> INSTRUCTIONS FOR THE TASK
Line by line, copy the records below exactly.

---- PROVIDED RECORDS

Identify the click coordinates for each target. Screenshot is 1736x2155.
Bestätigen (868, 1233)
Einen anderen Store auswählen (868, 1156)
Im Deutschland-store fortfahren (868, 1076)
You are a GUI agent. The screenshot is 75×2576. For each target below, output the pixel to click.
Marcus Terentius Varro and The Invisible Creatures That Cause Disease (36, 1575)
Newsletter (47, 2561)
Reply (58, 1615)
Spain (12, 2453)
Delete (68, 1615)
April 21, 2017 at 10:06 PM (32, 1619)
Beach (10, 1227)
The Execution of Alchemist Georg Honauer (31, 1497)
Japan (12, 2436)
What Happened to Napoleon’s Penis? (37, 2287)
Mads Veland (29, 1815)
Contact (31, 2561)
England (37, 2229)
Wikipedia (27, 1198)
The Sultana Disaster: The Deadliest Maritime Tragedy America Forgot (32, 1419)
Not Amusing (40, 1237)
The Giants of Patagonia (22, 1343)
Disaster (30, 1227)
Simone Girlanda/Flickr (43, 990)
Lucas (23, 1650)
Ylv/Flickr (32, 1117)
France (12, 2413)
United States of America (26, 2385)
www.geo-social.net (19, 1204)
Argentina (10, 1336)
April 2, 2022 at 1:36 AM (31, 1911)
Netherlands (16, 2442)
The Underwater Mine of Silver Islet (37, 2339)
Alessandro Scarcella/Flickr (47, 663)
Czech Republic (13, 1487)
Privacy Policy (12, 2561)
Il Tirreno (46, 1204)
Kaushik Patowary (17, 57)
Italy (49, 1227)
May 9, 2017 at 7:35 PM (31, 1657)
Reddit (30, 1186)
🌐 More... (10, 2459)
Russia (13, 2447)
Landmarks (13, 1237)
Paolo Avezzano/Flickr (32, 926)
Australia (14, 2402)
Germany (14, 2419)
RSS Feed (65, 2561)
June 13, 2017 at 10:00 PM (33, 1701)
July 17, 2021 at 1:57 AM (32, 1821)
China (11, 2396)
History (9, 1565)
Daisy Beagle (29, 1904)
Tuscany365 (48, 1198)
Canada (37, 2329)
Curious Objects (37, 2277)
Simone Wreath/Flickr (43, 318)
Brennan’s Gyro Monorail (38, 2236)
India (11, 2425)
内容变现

--------

> WRITTEN RESPONSE
Identify the click coordinates for each target. Screenshot is 1736x2155.
Bestätigen (868, 1233)
Einen anderen Store auswählen (868, 1156)
Im Deutschland-store fortfahren (868, 1076)
You are a GUI agent. The screenshot is 75×2576. For each target below, output the pixel to click.
Marcus Terentius Varro and The Invisible Creatures That Cause Disease (36, 1575)
Newsletter (47, 2561)
Reply (58, 1615)
Spain (12, 2453)
Delete (68, 1615)
April 21, 2017 at 10:06 PM (32, 1619)
Beach (10, 1227)
The Execution of Alchemist Georg Honauer (31, 1497)
Japan (12, 2436)
What Happened to Napoleon’s Penis? (37, 2287)
Mads Veland (29, 1815)
Contact (31, 2561)
England (37, 2229)
Wikipedia (27, 1198)
The Sultana Disaster: The Deadliest Maritime Tragedy America Forgot (32, 1419)
Not Amusing (40, 1237)
The Giants of Patagonia (22, 1343)
Disaster (30, 1227)
Simone Girlanda/Flickr (43, 990)
Lucas (23, 1650)
Ylv/Flickr (32, 1117)
France (12, 2413)
United States of America (26, 2385)
www.geo-social.net (19, 1204)
Argentina (10, 1336)
April 2, 2022 at 1:36 AM (31, 1911)
Netherlands (16, 2442)
The Underwater Mine of Silver Islet (37, 2339)
Alessandro Scarcella/Flickr (47, 663)
Czech Republic (13, 1487)
Privacy Policy (12, 2561)
Il Tirreno (46, 1204)
Kaushik Patowary (17, 57)
Italy (49, 1227)
May 9, 2017 at 7:35 PM (31, 1657)
Reddit (30, 1186)
🌐 More... (10, 2459)
Russia (13, 2447)
Landmarks (13, 1237)
Paolo Avezzano/Flickr (32, 926)
Australia (14, 2402)
Germany (14, 2419)
RSS Feed (65, 2561)
June 13, 2017 at 10:00 PM (33, 1701)
July 17, 2021 at 1:57 AM (32, 1821)
China (11, 2396)
History (9, 1565)
Daisy Beagle (29, 1904)
Tuscany365 (48, 1198)
Canada (37, 2329)
Curious Objects (37, 2277)
Simone Wreath/Flickr (43, 318)
Brennan’s Gyro Monorail (38, 2236)
India (11, 2425)
内容变现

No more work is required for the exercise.